Ricci scrive ad Alfano sui migranti. La provincia batte un colpo e ricorda a se stessa di esistere ancora

di Salvatore Ferri

BENEVENTO – Ve lo ricordate Mario Scetta, “nuovo” Sindaco di Castelvenere? Si era alzato in piedi e aveva minacciato le dimissioni, battendo le mani una contro l’altra in segno di saluto. Era il due Settembre scorso e negli uffici della provincia di Benevento si ragionava di migranti. 

In quell’occasione una quarantina di Sindaci del territorio avevano circondato Claudio Ricci, primo Presidente non eletto della provincia di Benevento, per urlare un disagio comune e generalizzato: “troppi migranti nei paesini del comprensorio.”

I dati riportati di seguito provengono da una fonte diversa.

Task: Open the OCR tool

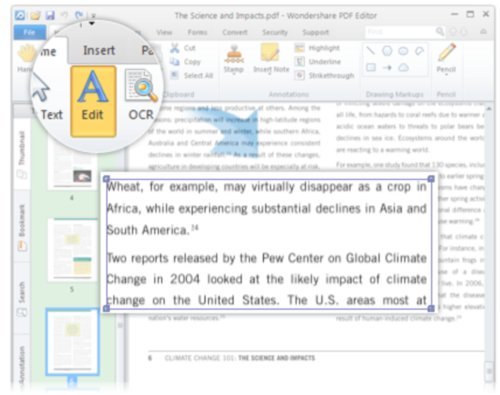Action: point(141,95)
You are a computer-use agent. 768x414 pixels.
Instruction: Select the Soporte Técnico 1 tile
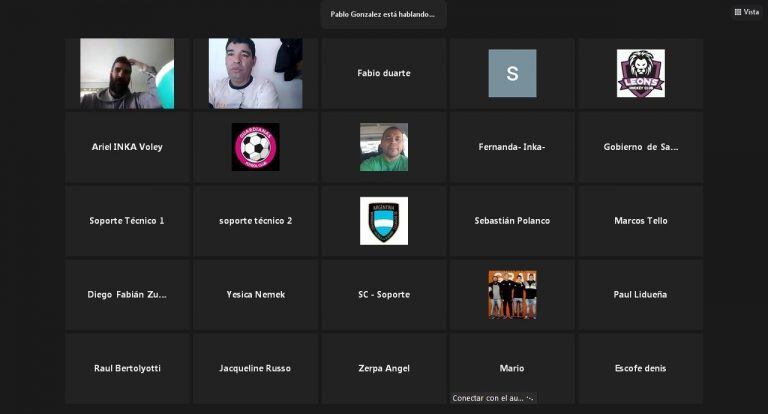click(127, 221)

E allora ieri sera il gigantesco numero uno della Rocca ha rilasciato un comunicato stampa in cui ha fatto sapere di aver interessato della questione il Ministro dell’Interno Angelino Alfano. “Lo faccio per un dovere istituzionale e nello spirito di cooperazione tra le Istituzioni”.

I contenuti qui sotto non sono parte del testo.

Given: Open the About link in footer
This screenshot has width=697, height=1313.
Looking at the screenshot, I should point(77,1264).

Insomma: Il giorno 23 Settembre 2016, il Presidente ha battuto un colpo e ha fatto sapere che la Provincia di Benevento (intesa come istituzione ci mancherebbe) c’è ancora.

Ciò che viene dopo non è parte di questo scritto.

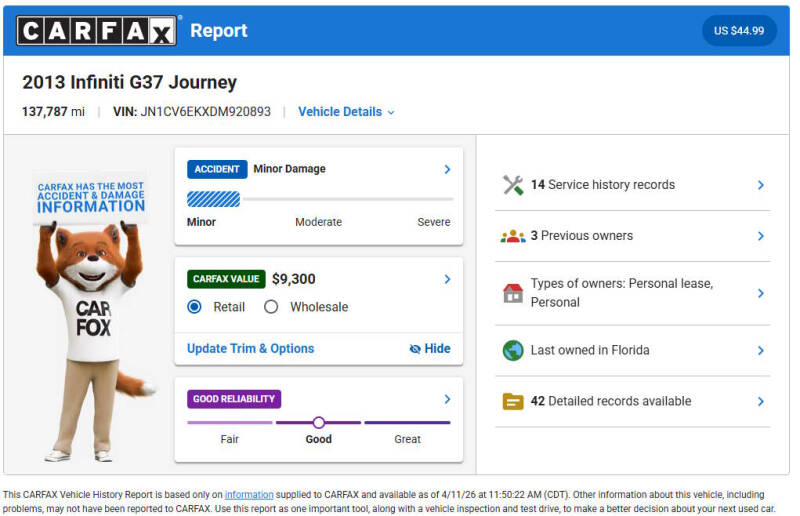Select the Retail radio button
This screenshot has height=516, width=800.
point(194,307)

L’ex Sindaco di San Giorgio del Sannio, che ha deciso di scrivere direttamente alla casella di posta romana di Alfano per investirlo del problema migranti, ci ha ricordato che negli uffici della Rocca dei Rettori qualcosa si combina ancora.

“Da quando si diffusero i primi allarmi, ormai un paio di mesi fa”- si legge nella nota- “la situazione nel Sannio non è affatto cambiata in meglio: anzi io ricevo, quotidianamente, segnalazioni e sollecitazioni da parte di numerosi Sindaci in merito ad uno stato di cose che rischia di diventare incontrollabile”.

Già, i Sindaci. I Sindaci che vorrebbero una corretta ripartizione del numero di migranti assegnati ai comuni che rappresentano, troppo piccoli e con poche risorse per ospitarne così tanti come oggi. Il ragionamento, però, una volta tanto esce dai contorni del politichese e va dritto al punto. “Pane al pane e vino al vino” come direbbero davanti ad un bar della provincia.

Perché il punto, inutile girarci intorno, sono i canali attraverso i quali troppo spesso questi migranti arrivano. La Prefettura, infatti, emana dei bandi ad evidenza pubblica affinché i comuni ospitino un certo numero migranti. Il fatto è che al bando rispondono i privati che, attraverso le tanto citate cooperative d’affari, propongono in affitto i propri immobili. E a quel punto poco possono fare i comuni se non prendere atto della cosa.

Qualcosa in questa direzione si legge nella nota diffusa dalla Rocca dei Rettori. “I Sindaci del Sannio- scrive Ricci- “nel corso dell’Assemblea, dopo aver protestato per la evidente sproporzione tra il numero dei residenti dei nostri piccoli Comuni e quello dei migranti assegnati agli stessi, richiamarono con forza l’attenzione del Governo centrale sulla concreta e realistica possibilità: “che il meccanismo di accoglienza finisca nel mirino di gruppi di affaristi, in nulla interessati alla solidarietà umana, ma molto invece alla ricerca del personale profitto derivante dal vergognoso e spietato sfruttamento degli esseri umani che versano in condizioni di estremo bisogno; che si favoriscano fenomeni di spaccio di sostanze stupefacenti e di sfruttamento della prostituzione; che si scateni una crisi igienico-sanitaria nelle strutture abitative private, spesso inadeguate in quanto prive persino di allacci fognari, indicate anch’esse dai privati (singoli o associati) per ospitare i migranti; che si accusino, paradossalmente, i Sindaci e i cittadini sanniti di “razzismo”, sebbene sia del tutto chiaro che non è certamente quello attualmente vigente il modo migliore per esprimere solidarietà a chi ne ha bisogno.

Quattro “che” per centrare il problema. Cosa farà Alfano, adesso? Impugnerà carta penna e calamaio rispondendo in politichese?